US household debt surpasses pre-crisis peak
Household debt exceeds 2008 level for first time, driven in part by auto loans and student debt
Household debt in the US has hit a record high, for the first time passing the peak from which it tumbled in 2008 as the global financial crisis took hold.
Total household indebtedness rose 1.2% in the first quarter of 2017 to hit $12.73 trillion, surpassing its Q3 2008 peak of $12.68 trillion, according to figures published by the Federal Reserve Bank of New York (figure 1).
The largest chunk of the debt remains in mortgages, though auto loans and student debt have shown marked rises in recent years, growing 0.8% and 2.5%, respectively, over the quarter. Credit card debt has also been on a medium-term upward path, though it declined by $15 billion in Q1.
Despite the high level of debt, delinquency rates have dropped off since their peak of 11.9% in Q4 2009, and are now broadly flat.
The US economy’s recovery in recent years has left households in a stronger position to manage their debts. Data from the St Louis Fed shows debt service payments as a share of household income have declined sharply since the crisis, and are now flat at around 10% (figure 2).

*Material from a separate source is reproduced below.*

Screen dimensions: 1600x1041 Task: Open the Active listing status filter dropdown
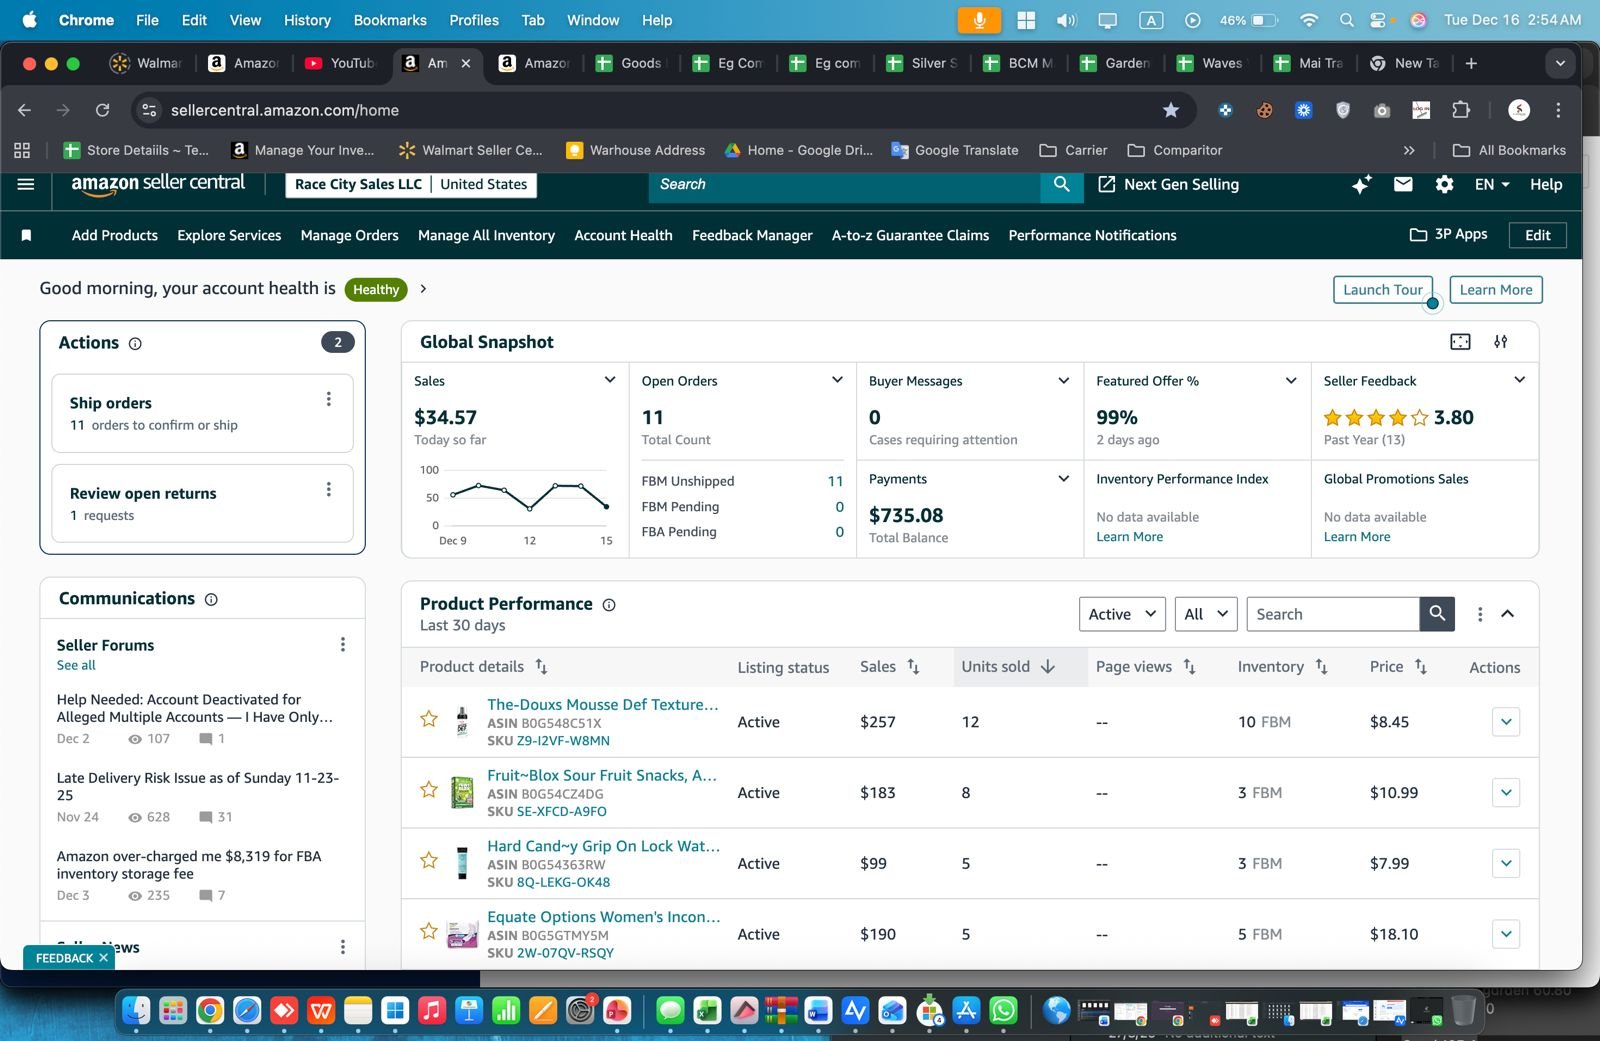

Similarly, household debt as a share of GDP has come down sharply since the crisis, and now shows signs of flattening out (figure 3). Government debt has been the mirror image of household debt, rising strongly during the crisis and lately moderating at around 105% of GDP.
The New York Fed data does show some indications of potential trouble brewing, though. Student loan “serious delinquency” rates, defined as 90 days or more, are particularly high, at over 10%, though they have been broadly flat for the past few years. Delinquency rates for auto loans have been on a gradual upward path but still remain low, while credit card debt has also seen an uptick over the past year.
New York Fed chief William Dudley has noted patterns of debt among young people are shifting away from mortgages and towards student debts. In remarks in April, he said the Fed’s research suggests that those with high levels of education are more likely to own houses, but those with large debts are less likely. “Thus, changes in the way we finance post-secondary education could also have important implications for the distribution of wealth,” he said.